In the material below, transcribe every line from the first through the line holding "Task: Open the Reports menu", exactly, and stop after that line.

(Data extract)

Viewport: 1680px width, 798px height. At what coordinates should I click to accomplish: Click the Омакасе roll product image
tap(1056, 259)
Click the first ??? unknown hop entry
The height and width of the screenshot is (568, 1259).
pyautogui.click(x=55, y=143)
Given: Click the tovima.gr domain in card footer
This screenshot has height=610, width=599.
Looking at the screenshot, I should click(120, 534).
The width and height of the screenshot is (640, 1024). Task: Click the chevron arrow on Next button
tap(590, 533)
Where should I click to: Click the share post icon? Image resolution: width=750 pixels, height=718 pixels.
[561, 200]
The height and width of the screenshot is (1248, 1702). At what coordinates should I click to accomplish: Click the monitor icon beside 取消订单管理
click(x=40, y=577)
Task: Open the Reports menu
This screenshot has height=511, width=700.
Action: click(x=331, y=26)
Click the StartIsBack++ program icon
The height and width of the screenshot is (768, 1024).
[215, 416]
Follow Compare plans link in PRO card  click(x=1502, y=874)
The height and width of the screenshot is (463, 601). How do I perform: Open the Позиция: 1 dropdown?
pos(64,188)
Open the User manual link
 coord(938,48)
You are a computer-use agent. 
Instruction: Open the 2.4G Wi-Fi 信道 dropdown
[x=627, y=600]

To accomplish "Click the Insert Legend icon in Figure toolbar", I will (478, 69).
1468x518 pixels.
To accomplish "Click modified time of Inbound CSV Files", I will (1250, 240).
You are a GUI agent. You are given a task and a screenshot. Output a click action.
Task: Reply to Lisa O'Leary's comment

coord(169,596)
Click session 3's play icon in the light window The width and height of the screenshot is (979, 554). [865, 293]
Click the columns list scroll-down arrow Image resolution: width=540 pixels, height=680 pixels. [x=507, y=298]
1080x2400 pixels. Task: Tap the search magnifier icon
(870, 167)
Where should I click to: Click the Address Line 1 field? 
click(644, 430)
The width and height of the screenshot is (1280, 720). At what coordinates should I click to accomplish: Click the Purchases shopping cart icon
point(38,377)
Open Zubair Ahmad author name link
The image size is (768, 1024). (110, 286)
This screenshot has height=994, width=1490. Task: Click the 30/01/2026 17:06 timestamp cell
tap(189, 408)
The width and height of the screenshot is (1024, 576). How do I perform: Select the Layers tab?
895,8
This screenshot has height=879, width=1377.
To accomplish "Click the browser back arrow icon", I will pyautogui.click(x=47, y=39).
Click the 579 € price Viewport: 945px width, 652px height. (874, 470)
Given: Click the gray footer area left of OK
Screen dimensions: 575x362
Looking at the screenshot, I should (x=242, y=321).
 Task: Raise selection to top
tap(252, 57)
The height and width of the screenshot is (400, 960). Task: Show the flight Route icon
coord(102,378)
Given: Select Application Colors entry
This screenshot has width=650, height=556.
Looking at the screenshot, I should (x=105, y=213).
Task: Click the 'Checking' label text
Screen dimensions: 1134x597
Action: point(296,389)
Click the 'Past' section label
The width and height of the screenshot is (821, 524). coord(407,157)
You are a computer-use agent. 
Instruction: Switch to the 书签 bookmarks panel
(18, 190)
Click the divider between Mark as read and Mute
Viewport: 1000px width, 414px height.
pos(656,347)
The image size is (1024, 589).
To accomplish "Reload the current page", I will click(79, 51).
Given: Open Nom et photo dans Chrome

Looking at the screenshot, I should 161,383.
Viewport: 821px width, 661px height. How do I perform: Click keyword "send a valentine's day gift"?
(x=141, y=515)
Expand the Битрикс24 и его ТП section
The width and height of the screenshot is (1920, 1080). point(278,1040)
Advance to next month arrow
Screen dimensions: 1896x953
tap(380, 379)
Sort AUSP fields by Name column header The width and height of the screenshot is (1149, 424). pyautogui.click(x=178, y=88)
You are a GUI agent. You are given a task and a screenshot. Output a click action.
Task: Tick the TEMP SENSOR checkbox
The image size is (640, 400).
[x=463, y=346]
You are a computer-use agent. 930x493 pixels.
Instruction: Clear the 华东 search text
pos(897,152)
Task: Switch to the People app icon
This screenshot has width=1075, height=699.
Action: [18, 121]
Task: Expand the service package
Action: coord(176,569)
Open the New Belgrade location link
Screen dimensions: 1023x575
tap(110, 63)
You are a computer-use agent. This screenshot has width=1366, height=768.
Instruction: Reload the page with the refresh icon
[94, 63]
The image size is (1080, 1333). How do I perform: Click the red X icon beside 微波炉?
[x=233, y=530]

(End Data extract)

▶ **Answer section**
Viewport: 1680px width, 798px height. At what coordinates should I click to accomplish: Click the Омакасе roll product image
tap(1056, 259)
Click the first ??? unknown hop entry
The height and width of the screenshot is (568, 1259).
pyautogui.click(x=55, y=143)
Given: Click the tovima.gr domain in card footer
This screenshot has height=610, width=599.
Looking at the screenshot, I should click(120, 534).
The width and height of the screenshot is (640, 1024). Task: Click the chevron arrow on Next button
tap(590, 533)
Where should I click to: Click the share post icon? Image resolution: width=750 pixels, height=718 pixels.
[561, 200]
The height and width of the screenshot is (1248, 1702). At what coordinates should I click to accomplish: Click the monitor icon beside 取消订单管理
click(x=40, y=577)
Task: Open the Reports menu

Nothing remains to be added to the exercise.